Гарель, наоборот, поднял голову. Чувствовалось, что ему больно. В его рыжих глазах отражалась боль вместе с ярко горящими свечами. Неужели уколы иглами могли заставить страдать такого сильного, смелого воина? Или виной слова на древнем языке, которые Рован выкалывал ему вокруг сердца и грудной клетки? По каким-то причинам Гарель решил добавить к имеющимся татуировкам новые. А старых у него было более чем достаточно. Издали они сливались в один черный узор, пересекаемый белыми линиями шрамов.

– Хочешь поесть? – спросила Селена, продолжая глазеть на татуировку, кровь и железный сосуд с чернилами.

Похоже, Рован с одинаковой легкостью и умением держал в руках и меч, и иглу. Не сам ли он делал татуировки на своем теле?

– Оставь здесь, – бросил ей Рован.

Чувствовалось, он готов откусить ей голову. Придав своему лицу выражение полного безразличия, Селена поставила поднос на кровать и направилась к двери.

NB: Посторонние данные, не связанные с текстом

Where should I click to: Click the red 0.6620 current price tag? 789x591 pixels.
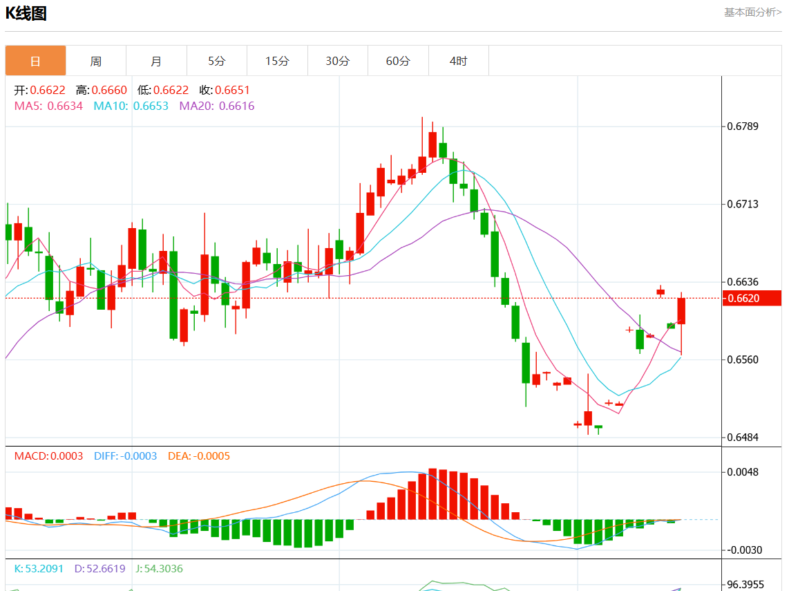(x=752, y=298)

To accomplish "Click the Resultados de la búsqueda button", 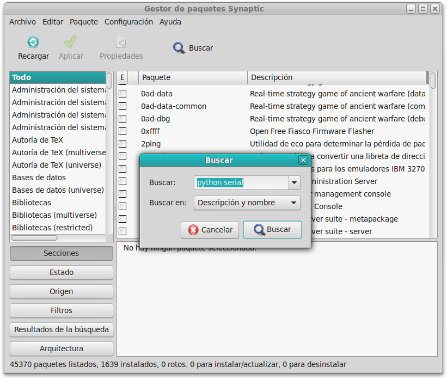I will click(x=61, y=329).
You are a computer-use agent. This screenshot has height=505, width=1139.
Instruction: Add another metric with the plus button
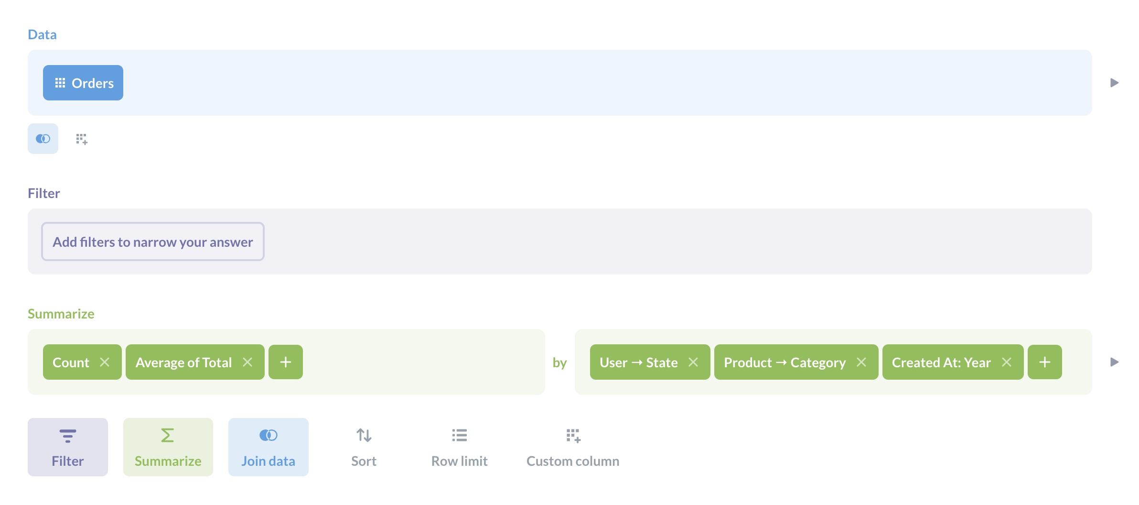pos(286,362)
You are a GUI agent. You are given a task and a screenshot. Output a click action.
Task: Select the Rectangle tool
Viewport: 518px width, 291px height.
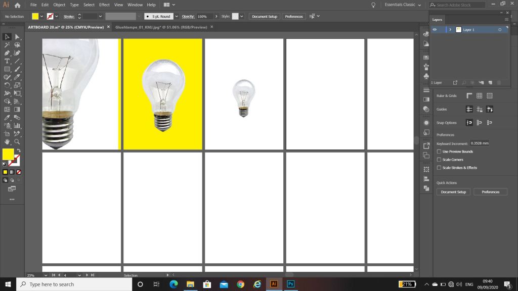click(7, 69)
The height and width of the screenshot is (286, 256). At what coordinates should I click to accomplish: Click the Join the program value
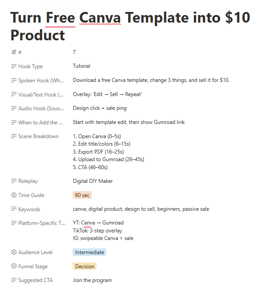(92, 280)
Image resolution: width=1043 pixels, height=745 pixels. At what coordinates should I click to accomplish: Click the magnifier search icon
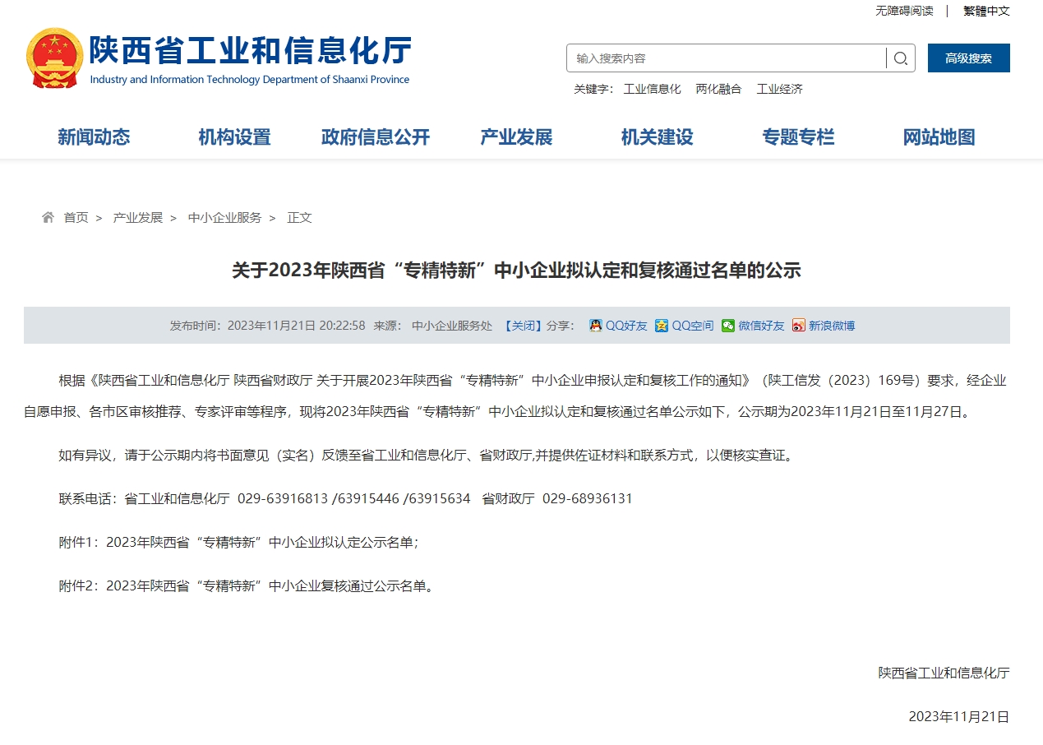click(901, 58)
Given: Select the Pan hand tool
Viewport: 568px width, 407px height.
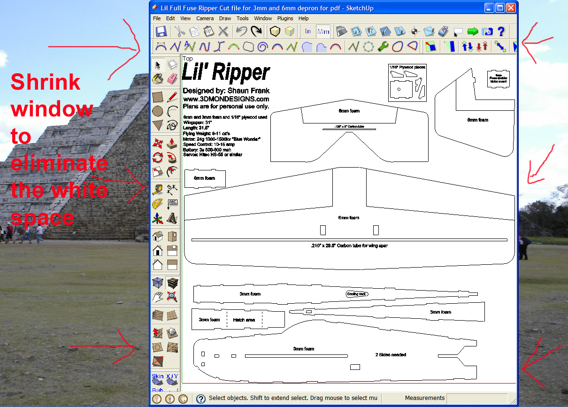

– Прошу прощения, что помешала.

Какими бы ни были причины для новой татуировки, какими бы ни были отношения между Рованом и Гарелем, она не имела права вторгаться. Боль в глазах гостя была красноречивее слов. Такая боль была ей знакома. Взгляд Гареля метался между нею и Рованом. Он раздул ноздри. Пытался ее почуять.

Ей нужно немедленно убираться отсюда.

– Простите, – еще раз пробормотала Селена и вышла.

Пройдя всего пару шагов, она привалилась к стене, растирая себе лицо и лоб. Какая же она дура! Рован – ее учитель. Она – ученица. Какое ей дело до того, чем он занимается вне развалин храма, куда они ходят каждый день? С чего она взяла, что он будет рассказывать ей о своей жизни? Происходящее за дверью его комнаты не касалось ее и не должно было касаться. Разве она охотно рассказывает другим о себе?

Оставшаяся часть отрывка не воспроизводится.